Recipe doesn’t say when you use the 1/4 cup hot water. The warm water is mixed with the baking soda, but there is no mention of using hot water.
Ronny: did you use guar gum? I mix it with xanthan. niio
I use a gluten free baking mix which has xanthan gum in it
Sorry, I guess I was thinking… destitute. I don’t see “poor” having (brown sugar, shortening, flour (all-purpose), vanilla extract) let alone have access TO an oven. Am I “missing something” ?
Ozzy: At that point, the people would have starved to death. Sugar, molasses, flour, vanilla all go a long, long way. An oven can get a frying pan and lid buried in hot ashes. Ovens are easy to make. Clay and water, hand build it. two chambers, side by side or upper and lower. fire goes in the lower one and smoke out a chimney. The upper would have a door to hold the heat. A lot of people in the world still bake like that. niio
Pine Hollow Farms’ comment about walking the tracks to pick up coal sparked a memory told by my mother and her siblings (there were 7) and the coal trains that came up thru Illinois on the way to the steel mills. The 2 oldest were boys. Coal trains were always long and when pulling even a slight grade were down to not much more and a brisk walk. The kids would take a team and wagon and wait in the brush while one would watch the track for a train. If it was long they knew it would be a slow one and just waited. When it had nearly passed the boys would run up and climb onto the last few cars and start tossing coal off onto the ground as fast as they could. The brakeman or men in the caboose never even came out to holler at them since they knew it was bad and glad to just have a job themselves. When the train started to pick up speed the boys knew it was time to get off which they did, Meanwhile moms’ oldest sister would drive the team up along the track until they came upon the coal. The younger kids got out and tossed the coal into the wagon until they caught up to the boys. My mom and her sisters wanted to climb on and toss coal but were forbidden by her father. Tossing Coal was a lot easier than lifing it up over the side of a wagon and they knew it’ This was hard coal (anthracite) headed for the steel mills and not only burned hotter but longer than soft coal (bituminous). So when they used it in the stove or heater they had to be careful not to fill either too full as it could literally burn thru cast iron plate if they had.

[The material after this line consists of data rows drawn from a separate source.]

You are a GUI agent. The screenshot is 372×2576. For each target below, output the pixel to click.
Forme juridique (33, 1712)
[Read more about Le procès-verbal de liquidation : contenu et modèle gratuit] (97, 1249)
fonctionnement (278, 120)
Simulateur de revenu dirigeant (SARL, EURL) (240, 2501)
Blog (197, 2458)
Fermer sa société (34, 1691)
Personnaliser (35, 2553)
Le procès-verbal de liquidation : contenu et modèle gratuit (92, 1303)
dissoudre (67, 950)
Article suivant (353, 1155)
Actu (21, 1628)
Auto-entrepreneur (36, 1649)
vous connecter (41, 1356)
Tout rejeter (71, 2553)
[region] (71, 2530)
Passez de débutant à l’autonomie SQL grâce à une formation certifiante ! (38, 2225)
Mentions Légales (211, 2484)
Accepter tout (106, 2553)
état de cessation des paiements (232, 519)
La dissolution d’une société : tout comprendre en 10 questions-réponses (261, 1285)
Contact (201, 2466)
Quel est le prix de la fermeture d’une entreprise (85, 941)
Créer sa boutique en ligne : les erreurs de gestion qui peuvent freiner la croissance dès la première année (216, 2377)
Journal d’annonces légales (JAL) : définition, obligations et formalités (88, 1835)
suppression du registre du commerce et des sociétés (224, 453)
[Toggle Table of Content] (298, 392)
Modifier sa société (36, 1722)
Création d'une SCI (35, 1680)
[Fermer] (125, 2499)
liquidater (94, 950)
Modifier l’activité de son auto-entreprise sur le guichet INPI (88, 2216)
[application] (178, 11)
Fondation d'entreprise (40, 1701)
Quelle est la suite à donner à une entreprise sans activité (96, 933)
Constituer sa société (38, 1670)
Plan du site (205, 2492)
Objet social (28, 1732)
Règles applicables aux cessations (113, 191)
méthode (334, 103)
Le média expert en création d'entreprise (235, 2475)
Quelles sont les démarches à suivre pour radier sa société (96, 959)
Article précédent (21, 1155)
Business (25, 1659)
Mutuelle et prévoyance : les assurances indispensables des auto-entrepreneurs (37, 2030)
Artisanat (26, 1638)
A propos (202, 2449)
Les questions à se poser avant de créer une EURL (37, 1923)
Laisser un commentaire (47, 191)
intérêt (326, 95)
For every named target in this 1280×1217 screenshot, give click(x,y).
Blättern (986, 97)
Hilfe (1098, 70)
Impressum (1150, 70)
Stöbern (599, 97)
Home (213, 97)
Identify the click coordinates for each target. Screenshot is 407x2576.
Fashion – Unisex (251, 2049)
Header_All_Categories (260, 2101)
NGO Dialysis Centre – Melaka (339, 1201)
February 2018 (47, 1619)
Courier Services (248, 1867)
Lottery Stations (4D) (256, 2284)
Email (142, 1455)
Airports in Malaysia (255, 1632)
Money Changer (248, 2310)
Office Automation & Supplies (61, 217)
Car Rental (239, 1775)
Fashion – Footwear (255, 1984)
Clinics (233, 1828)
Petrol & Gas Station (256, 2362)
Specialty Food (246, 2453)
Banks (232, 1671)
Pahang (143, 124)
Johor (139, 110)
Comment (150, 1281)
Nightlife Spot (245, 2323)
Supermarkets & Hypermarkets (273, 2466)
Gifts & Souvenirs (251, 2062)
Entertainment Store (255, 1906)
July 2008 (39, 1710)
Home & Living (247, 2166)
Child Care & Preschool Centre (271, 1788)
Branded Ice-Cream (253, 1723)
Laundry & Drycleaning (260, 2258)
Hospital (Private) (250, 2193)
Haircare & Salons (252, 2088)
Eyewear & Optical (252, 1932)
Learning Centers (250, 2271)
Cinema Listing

Back in 2011 I was out of town for a funeral. I stopped at a RR crossing to check out what looked to be a disused line. There’s still coal scattered among the ballast on that track! Just from what I saw, I imagine someone could fill a bucket with a few minutes’ walk.
Recipe skipped mixing the liquid with the flour, sugar and oats.
That’s a LOT of sugar, which makes me skeptical for a depression recipe. The only difference between it and a 1950s/60s recipe is the lack of eggs.